Pazuello, ignorante em Saúde pública, recomendou cloroquina aos doentes a mando do seu chefe e fez uma das gestões públicas mais desastrosas de que se tem notícia, chegando ao cúmulo da inércia que agenciou a crise de falta de oxigênio em Manaus/AM.
Ele deveria estar sentado no banco dos réus e, possivelmente para evitar esse desfecho, candidatou-se à Câmara Federal. Mais de 200 mil eleitores compreenderam o gesto e resolveram premiá-lo com um mandato.
Algo semelhante ocorreu com Ricardo Salles, outro ex-ministro de Bolsonaro, principal articulador do desmonte dos mecanismos de controle ambiental no Brasil e investigado “por advocacia administrativa, criar dificuldades para a fiscalização ambiental e atrapalhar investigação de infração penal que envolva organização criminosa”.
Esse cidadão (4º mais votado) teve quase três vezes os votos obtidos em São Paulo por Marina Silva (14ª mais votada), a mais destacada defensora da floresta no Brasil e prestigiada liderança mundial na luta contra o aquecimento global.
A opção aqui foi a de “passar a boiada”, o que também não se explica pelo conservadorismo, mas assinala absoluta ausência de apreço pelo interesse público.
Como explicar esse fenômeno de consolidação de uma representação política de extrema-direita no Brasil?
Por que os sentimentos de insatisfação com os governos petistas, por exemplo, não consolidaram alternativas políticas situadas ao centro, com um perfil liberal-democrático?
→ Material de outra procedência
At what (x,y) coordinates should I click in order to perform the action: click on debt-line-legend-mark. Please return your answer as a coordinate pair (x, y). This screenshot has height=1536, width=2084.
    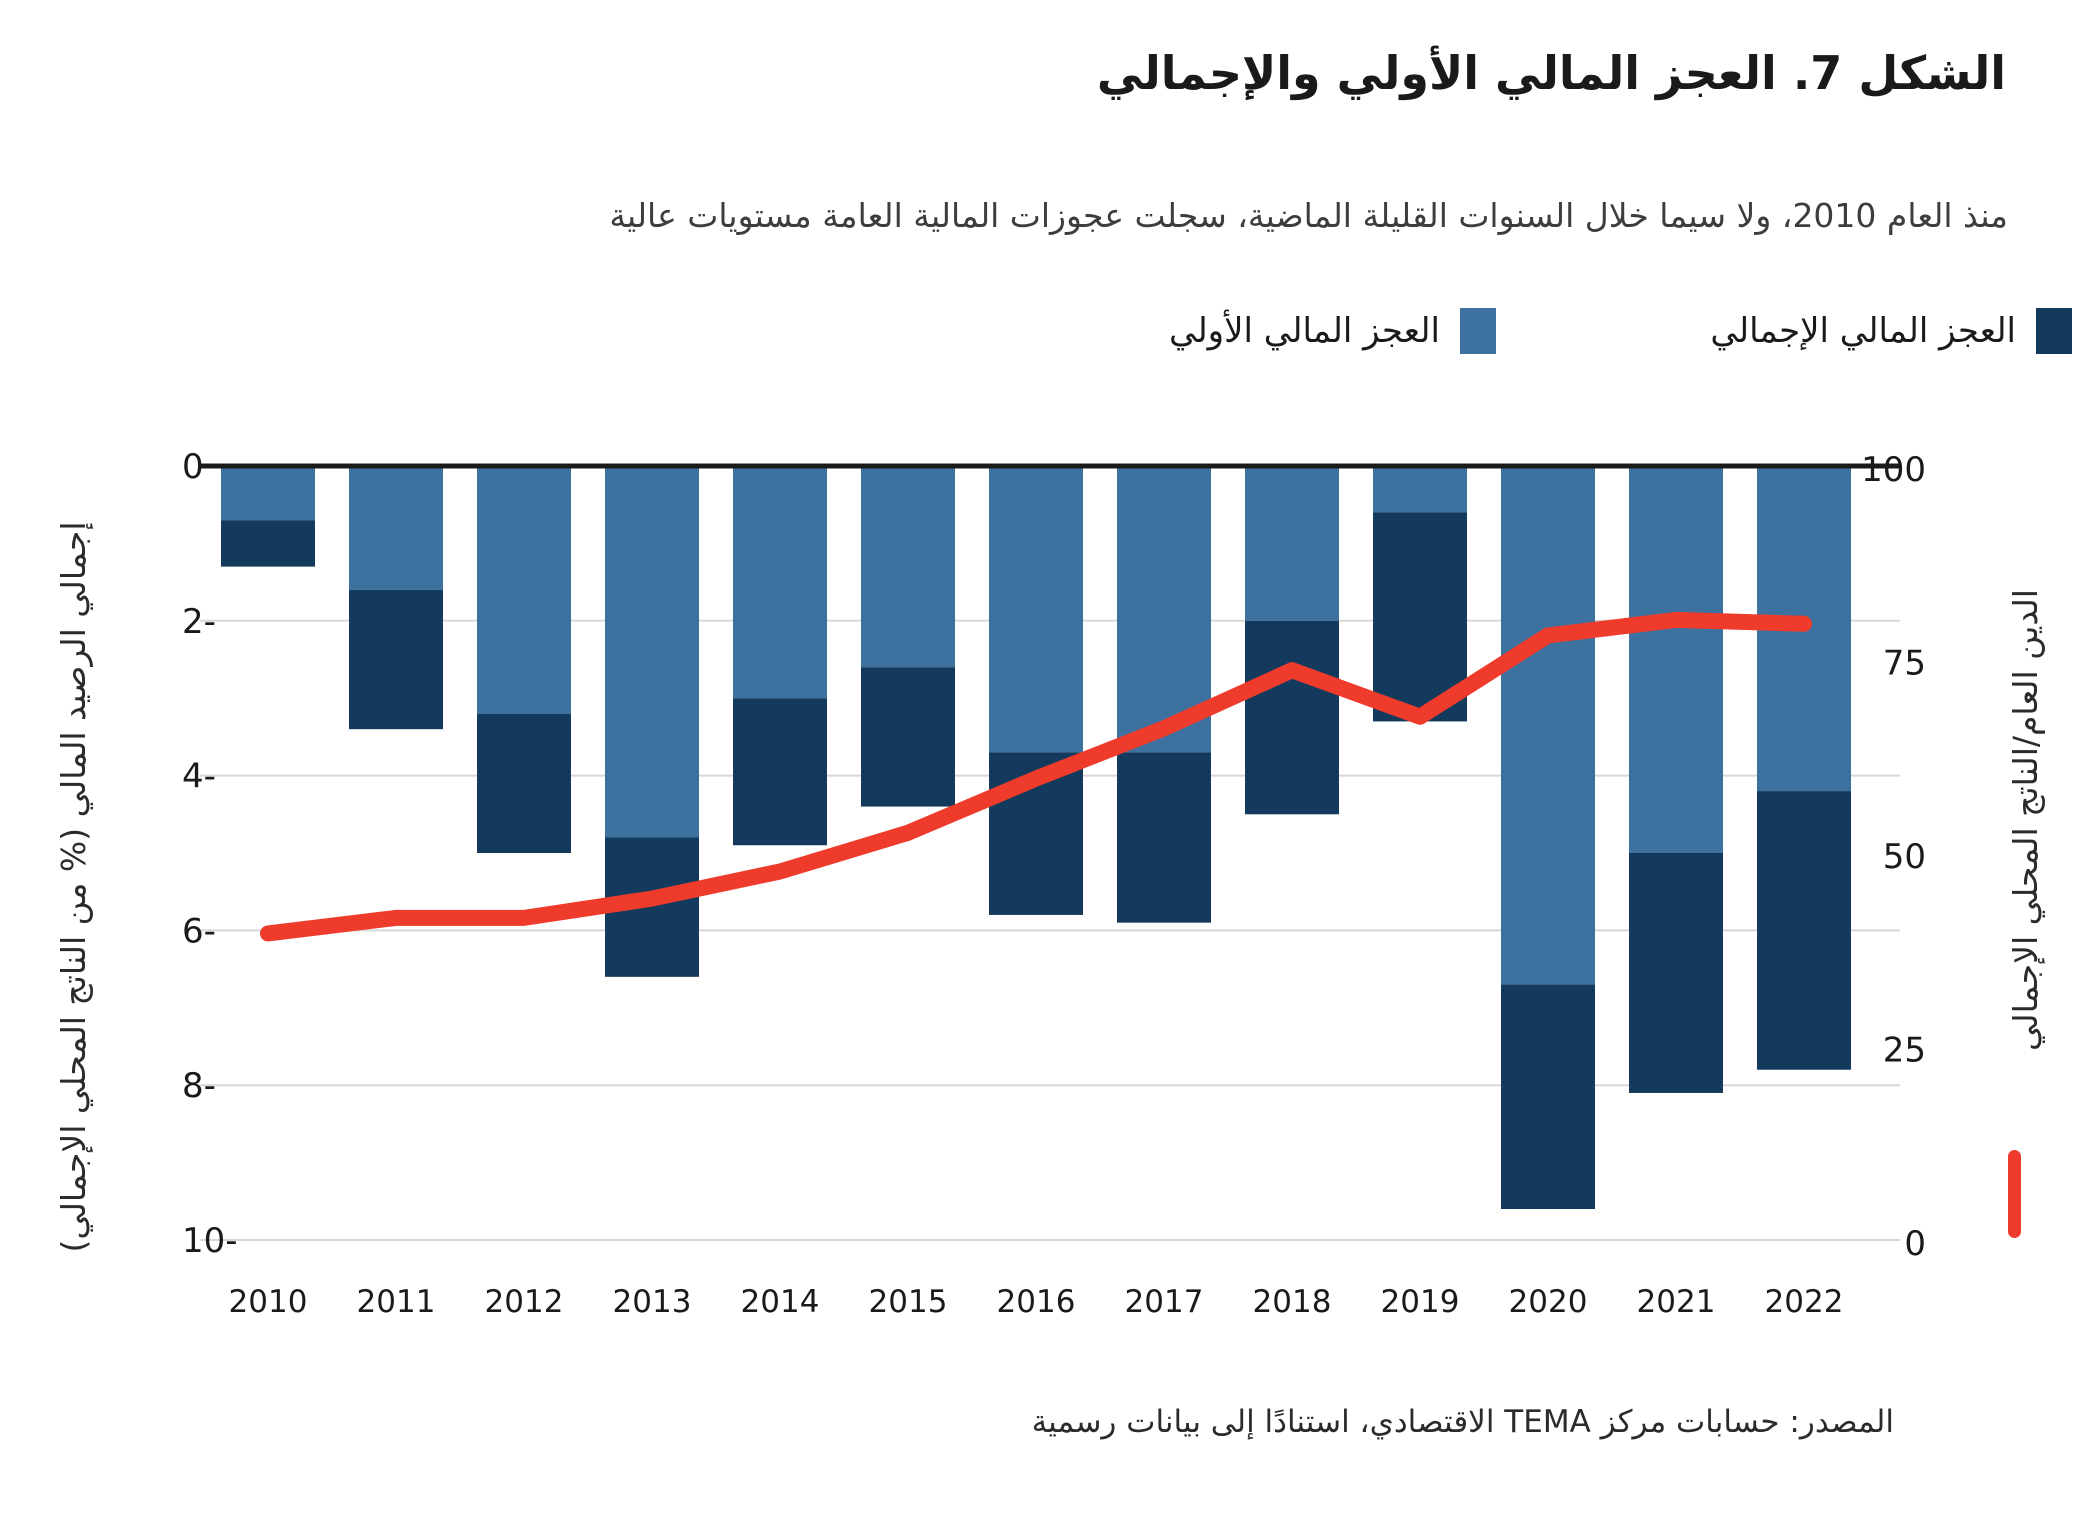
    Looking at the image, I should click on (2014, 1194).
Por que, pelo contrário, as posturas moderadas entre os conservadores migraram para uma plataforma extremista que sequer se dá o trabalho de inovar os slogans dos movimentos nazifascistas como “Deus, Pátria e Família”, criado pelo integralismo de Plínio Salgado, e “Brasil, acima de tudo” (Deutschland über alles), criado por Hitler?
O tema deve ser objeto de pesquisa, e uma das hipóteses é a de que milhões de pessoas tenham escolhido candidatos de extrema-direita não porque sejam “fascistas de carteirinha”, mas porque aderiram a narrativas radicalizadas e impulsionadas pelo ódio, customizadas com o auxílio de algoritmos e reproduzidas em espaços não públicos de circulação de informações, em “bolhas” no WhatsApp, Telegram, etc.
Estaríamos, assim, diante de um processo sistêmico de sequestro do debate público e de formação da opinião por grupos extremistas realizado inteiramente na ausência do contraditório. Essa possibilidade ajudaria a compreender, também, processos expressivos de migração de intenções de voto às vésperas do pleito, não capturadas pelos institutos de pesquisa.
O caminho aberto pela extrema-direita é, claramente, o da radicalização, o que ameaça nossa frágil democracia. Resta saber o quanto ainda teremos dela após o dia 30.
Marcos Rolim é jornalista, doutor em Sociologia. Escreve mensalmente para o jornal Extra Classe.